Reconversions de musiciens : « Un virage à 360° »

Éloïse Duval 03/03/2021

Face à la perte de revenu liée à la crise sanitaire, Noël Debeve, trompettiste amiénois, travaille désormais pour une société d’entretien de machines.

« J’ai commencé la trompette en 1977, alors que je n’avais que 7  ans, et je n’ai jamais cessé d’en jouer. Mon instrument fait partie de moi depuis toujours…

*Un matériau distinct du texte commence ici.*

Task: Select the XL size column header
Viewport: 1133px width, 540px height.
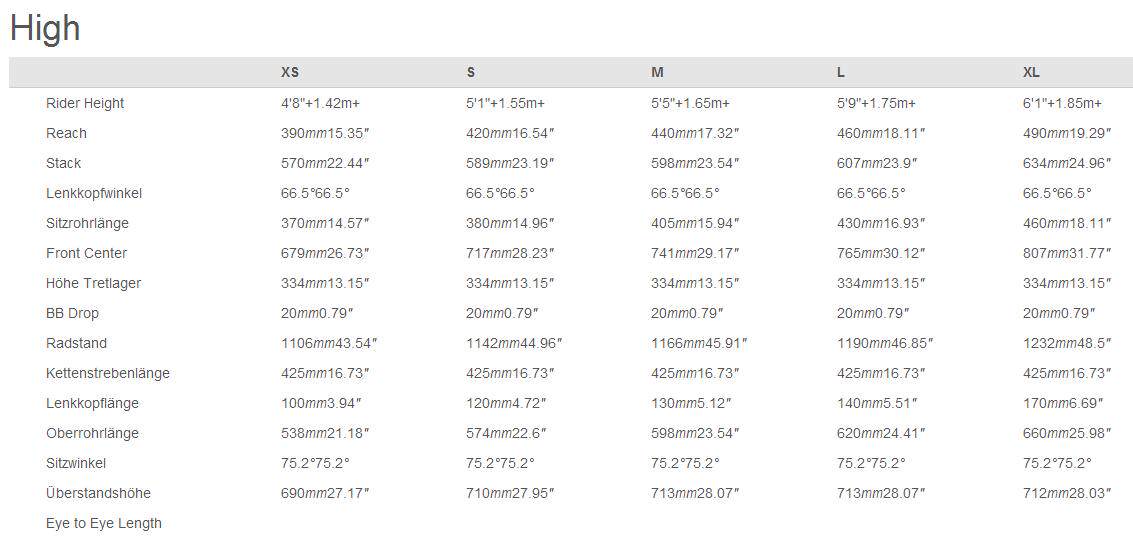Action: [x=1032, y=72]
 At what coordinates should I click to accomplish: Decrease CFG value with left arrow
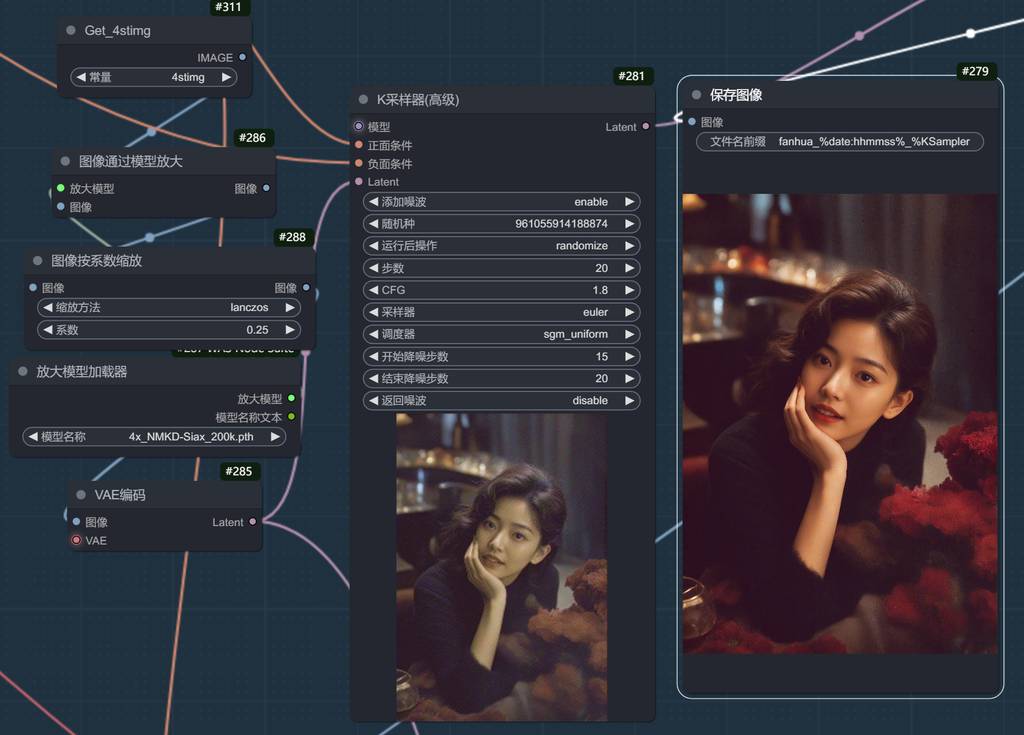374,290
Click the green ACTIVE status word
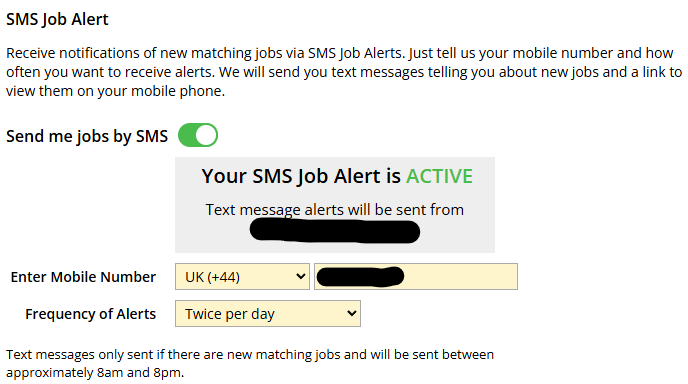This screenshot has height=384, width=688. (x=439, y=176)
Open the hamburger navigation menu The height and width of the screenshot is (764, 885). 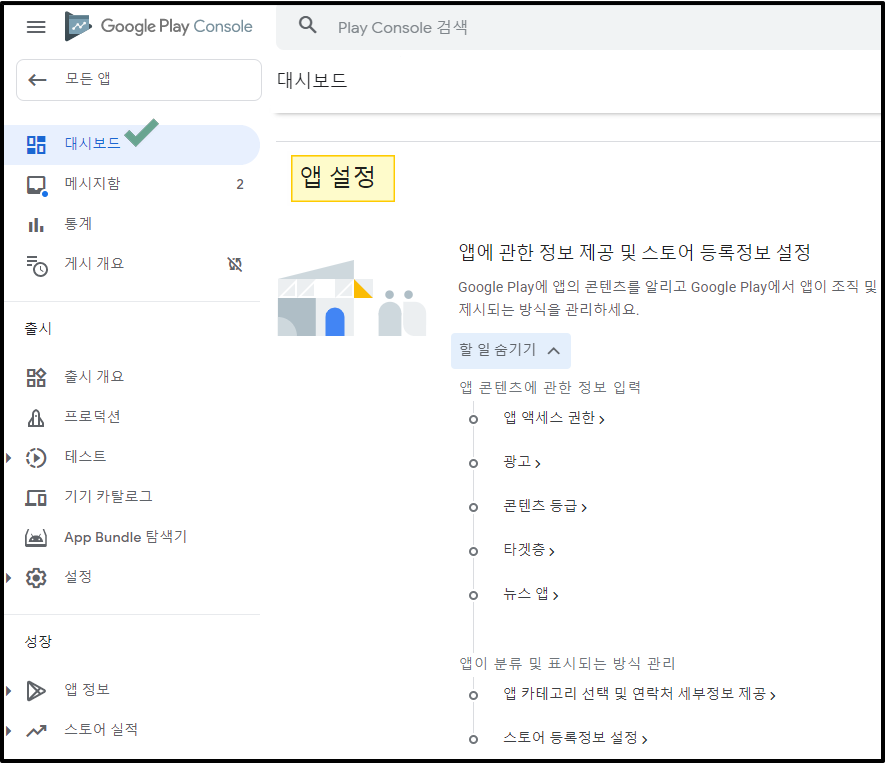(36, 27)
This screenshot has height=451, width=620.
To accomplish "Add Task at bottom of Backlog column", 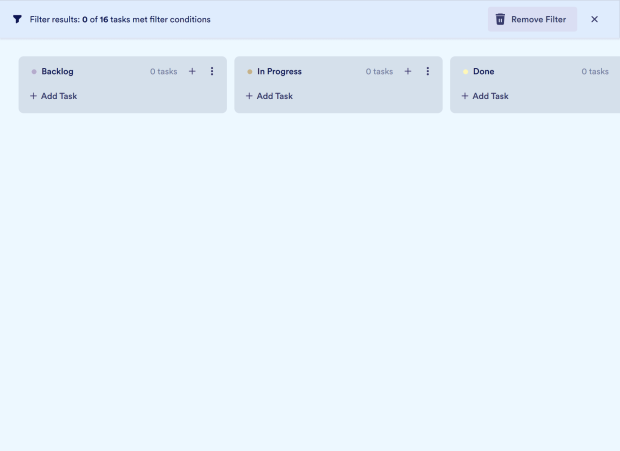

J’ai étudié la musique à Lille puis à Paris, où j’ai obtenu quatre médailles d’or. Tout cela représente près de 10  ans d’études. Jusqu’à présent, j’enseignais dans une école intercommunale, et j’intervenais au sein d’un orchestre lillois, les Symphonistes européens, qui mêle des professionnels et des étudiants et qui est amené à voyager partout en Europe.

Mais avec la pandémie, tout est tombé à l’eau. Les projets d’orchestre ou même de musique de chambre sont inenvisageables, nous n’avons aucune visibilité sur l’avenir, et c’est profondément angoissant car tout s’est arrêté en même temps. L’école de musique ne peut plus nous rémunérer car en plus de cela, les inscriptions ont baissé de 60 % à la rentrée dernière.

Pourtant, il faut bien trouver du travail, ne serait-ce que pour avoir un revenu pour se nourrir et se loger.

Dans ce contexte, un de mes amis qui tient une société d’entretien m’a proposé de l’aide. Donc aujourd’hui, je fais de l’entretien sur une machine automatisée dans un grand atelier. C’est un virage à 360°. Le métier de musicien exige énormément de sacrifices, et malgré cela, la crise actuelle et sa gestion nous empêchent de faire ce pour quoi nous avons tant travaillé. Je m’estime chanceux, car j’ai eu l’occasion de me tourner vers autre chose pour compenser la perte de revenu que cet arrêt représente.

En plus de cela, le travail me retient seulement l’après-midi, ce qui me permet de travailler mon instrument le matin, car je ne veux surtout pas perdre mon niveau.

Mais j’ai bien conscience de la gravité dans laquelle se trouve le monde artistique aujourd’hui, et je suis très inquiet pour l’avenir. Je ne me vois pas vivre sans faire de musique, et en même temps cela me paraît infiniment difficile aujourd’hui. »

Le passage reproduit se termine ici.